▶ Task objective: Copy the records below line for line, with no changes.

▶ Material for the task:
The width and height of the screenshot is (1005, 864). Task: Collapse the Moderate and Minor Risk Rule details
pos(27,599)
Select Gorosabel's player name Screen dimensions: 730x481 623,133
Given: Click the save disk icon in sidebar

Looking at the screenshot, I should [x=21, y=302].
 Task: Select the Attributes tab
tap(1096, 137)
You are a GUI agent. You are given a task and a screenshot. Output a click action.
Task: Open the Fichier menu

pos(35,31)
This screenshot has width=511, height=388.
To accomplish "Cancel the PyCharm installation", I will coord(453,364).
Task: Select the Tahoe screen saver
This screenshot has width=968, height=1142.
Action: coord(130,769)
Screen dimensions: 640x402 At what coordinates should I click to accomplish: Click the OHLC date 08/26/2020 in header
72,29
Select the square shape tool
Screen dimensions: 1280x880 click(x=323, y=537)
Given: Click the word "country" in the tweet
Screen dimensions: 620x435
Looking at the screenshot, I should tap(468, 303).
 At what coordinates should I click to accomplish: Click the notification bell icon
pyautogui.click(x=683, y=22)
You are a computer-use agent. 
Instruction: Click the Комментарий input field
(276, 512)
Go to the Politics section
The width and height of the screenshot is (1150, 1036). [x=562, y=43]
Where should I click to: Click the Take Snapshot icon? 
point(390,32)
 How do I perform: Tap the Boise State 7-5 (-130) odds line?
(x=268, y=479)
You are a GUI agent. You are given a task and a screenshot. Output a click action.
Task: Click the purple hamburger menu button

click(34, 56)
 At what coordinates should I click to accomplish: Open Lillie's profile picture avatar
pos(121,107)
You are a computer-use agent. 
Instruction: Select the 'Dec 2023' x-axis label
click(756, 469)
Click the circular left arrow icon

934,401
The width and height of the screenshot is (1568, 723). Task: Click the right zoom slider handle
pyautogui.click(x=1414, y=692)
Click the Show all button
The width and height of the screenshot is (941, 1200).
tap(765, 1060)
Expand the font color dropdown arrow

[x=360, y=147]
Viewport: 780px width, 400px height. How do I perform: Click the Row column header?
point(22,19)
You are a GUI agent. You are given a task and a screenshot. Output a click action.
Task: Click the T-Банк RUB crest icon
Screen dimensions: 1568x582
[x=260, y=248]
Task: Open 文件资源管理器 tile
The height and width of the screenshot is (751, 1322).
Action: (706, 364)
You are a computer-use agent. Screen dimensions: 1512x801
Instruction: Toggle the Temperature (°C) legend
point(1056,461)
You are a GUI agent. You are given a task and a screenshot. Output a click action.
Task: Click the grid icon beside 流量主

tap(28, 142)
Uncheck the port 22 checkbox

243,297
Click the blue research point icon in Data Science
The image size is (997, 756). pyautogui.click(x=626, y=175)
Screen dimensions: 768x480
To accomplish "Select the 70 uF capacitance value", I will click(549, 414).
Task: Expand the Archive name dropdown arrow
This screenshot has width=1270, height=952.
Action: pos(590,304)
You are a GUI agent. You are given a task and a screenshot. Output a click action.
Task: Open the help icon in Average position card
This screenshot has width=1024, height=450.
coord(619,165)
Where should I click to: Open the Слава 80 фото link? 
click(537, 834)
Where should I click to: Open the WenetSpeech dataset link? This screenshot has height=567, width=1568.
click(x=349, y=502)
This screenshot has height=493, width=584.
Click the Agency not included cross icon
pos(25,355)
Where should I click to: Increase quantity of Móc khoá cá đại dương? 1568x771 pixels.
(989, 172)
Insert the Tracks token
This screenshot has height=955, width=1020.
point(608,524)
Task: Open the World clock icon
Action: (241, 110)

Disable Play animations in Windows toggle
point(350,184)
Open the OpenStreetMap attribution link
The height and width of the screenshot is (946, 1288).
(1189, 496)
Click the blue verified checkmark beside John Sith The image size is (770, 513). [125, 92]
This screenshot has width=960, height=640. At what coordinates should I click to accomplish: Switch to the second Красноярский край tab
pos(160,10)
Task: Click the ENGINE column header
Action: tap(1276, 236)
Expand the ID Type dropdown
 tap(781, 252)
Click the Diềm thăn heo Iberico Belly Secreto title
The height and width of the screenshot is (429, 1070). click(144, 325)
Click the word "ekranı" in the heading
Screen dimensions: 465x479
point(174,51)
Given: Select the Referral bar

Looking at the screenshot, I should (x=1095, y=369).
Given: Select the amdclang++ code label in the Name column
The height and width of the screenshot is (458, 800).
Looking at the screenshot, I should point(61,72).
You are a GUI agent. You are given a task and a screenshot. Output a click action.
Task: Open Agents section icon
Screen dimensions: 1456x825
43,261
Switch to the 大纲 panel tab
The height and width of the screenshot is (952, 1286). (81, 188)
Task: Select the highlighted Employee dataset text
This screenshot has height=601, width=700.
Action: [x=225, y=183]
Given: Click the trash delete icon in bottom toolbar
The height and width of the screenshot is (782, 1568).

▶ Written response:
The width and height of the screenshot is (1005, 864). Task: Collapse the Moderate and Minor Risk Rule details
pos(27,599)
Select Gorosabel's player name Screen dimensions: 730x481 623,133
Given: Click the save disk icon in sidebar

Looking at the screenshot, I should [x=21, y=302].
 Task: Select the Attributes tab
tap(1096, 137)
You are a GUI agent. You are given a task and a screenshot. Output a click action.
Task: Open the Fichier menu

pos(35,31)
This screenshot has width=511, height=388.
To accomplish "Cancel the PyCharm installation", I will coord(453,364).
Task: Select the Tahoe screen saver
This screenshot has width=968, height=1142.
Action: coord(130,769)
Screen dimensions: 640x402 At what coordinates should I click to accomplish: Click the OHLC date 08/26/2020 in header
72,29
Select the square shape tool
Screen dimensions: 1280x880 click(x=323, y=537)
Given: Click the word "country" in the tweet
Screen dimensions: 620x435
Looking at the screenshot, I should tap(468, 303).
 At what coordinates should I click to accomplish: Click the notification bell icon
pyautogui.click(x=683, y=22)
You are a computer-use agent. 
Instruction: Click the Комментарий input field
(276, 512)
Go to the Politics section
The width and height of the screenshot is (1150, 1036). [x=562, y=43]
Where should I click to: Click the Take Snapshot icon? 
point(390,32)
 How do I perform: Tap the Boise State 7-5 (-130) odds line?
(x=268, y=479)
You are a GUI agent. You are given a task and a screenshot. Output a click action.
Task: Click the purple hamburger menu button

click(34, 56)
 At what coordinates should I click to accomplish: Open Lillie's profile picture avatar
pos(121,107)
You are a computer-use agent. 
Instruction: Select the 'Dec 2023' x-axis label
click(756, 469)
Click the circular left arrow icon

934,401
The width and height of the screenshot is (1568, 723). Task: Click the right zoom slider handle
pyautogui.click(x=1414, y=692)
Click the Show all button
The width and height of the screenshot is (941, 1200).
tap(765, 1060)
Expand the font color dropdown arrow

[x=360, y=147]
Viewport: 780px width, 400px height. How do I perform: Click the Row column header?
point(22,19)
You are a GUI agent. You are given a task and a screenshot. Output a click action.
Task: Click the T-Банк RUB crest icon
Screen dimensions: 1568x582
[x=260, y=248]
Task: Open 文件资源管理器 tile
The height and width of the screenshot is (751, 1322).
Action: (706, 364)
You are a computer-use agent. Screen dimensions: 1512x801
Instruction: Toggle the Temperature (°C) legend
point(1056,461)
You are a GUI agent. You are given a task and a screenshot. Output a click action.
Task: Click the grid icon beside 流量主

tap(28, 142)
Uncheck the port 22 checkbox

243,297
Click the blue research point icon in Data Science
The image size is (997, 756). pyautogui.click(x=626, y=175)
Screen dimensions: 768x480
To accomplish "Select the 70 uF capacitance value", I will click(549, 414).
Task: Expand the Archive name dropdown arrow
This screenshot has width=1270, height=952.
Action: pos(590,304)
You are a GUI agent. You are given a task and a screenshot. Output a click action.
Task: Open the help icon in Average position card
This screenshot has width=1024, height=450.
coord(619,165)
Where should I click to: Open the Слава 80 фото link? 
click(537, 834)
Where should I click to: Open the WenetSpeech dataset link? This screenshot has height=567, width=1568.
click(x=349, y=502)
This screenshot has height=493, width=584.
Click the Agency not included cross icon
pos(25,355)
Where should I click to: Increase quantity of Móc khoá cá đại dương? 1568x771 pixels.
(989, 172)
Insert the Tracks token
This screenshot has height=955, width=1020.
point(608,524)
Task: Open the World clock icon
Action: (241, 110)

Disable Play animations in Windows toggle
point(350,184)
Open the OpenStreetMap attribution link
The height and width of the screenshot is (946, 1288).
(1189, 496)
Click the blue verified checkmark beside John Sith The image size is (770, 513). [125, 92]
This screenshot has width=960, height=640. At what coordinates should I click to accomplish: Switch to the second Красноярский край tab
pos(160,10)
Task: Click the ENGINE column header
Action: tap(1276, 236)
Expand the ID Type dropdown
 tap(781, 252)
Click the Diềm thăn heo Iberico Belly Secreto title
The height and width of the screenshot is (429, 1070). click(144, 325)
Click the word "ekranı" in the heading
Screen dimensions: 465x479
point(174,51)
Given: Select the Referral bar

Looking at the screenshot, I should (x=1095, y=369).
Given: Select the amdclang++ code label in the Name column
The height and width of the screenshot is (458, 800).
Looking at the screenshot, I should point(61,72).
You are a GUI agent. You are given a task and a screenshot. Output a click action.
Task: Open Agents section icon
Screen dimensions: 1456x825
43,261
Switch to the 大纲 panel tab
The height and width of the screenshot is (952, 1286). (81, 188)
Task: Select the highlighted Employee dataset text
This screenshot has height=601, width=700.
Action: [x=225, y=183]
Given: Click the trash delete icon in bottom toolbar
The height and width of the screenshot is (782, 1568).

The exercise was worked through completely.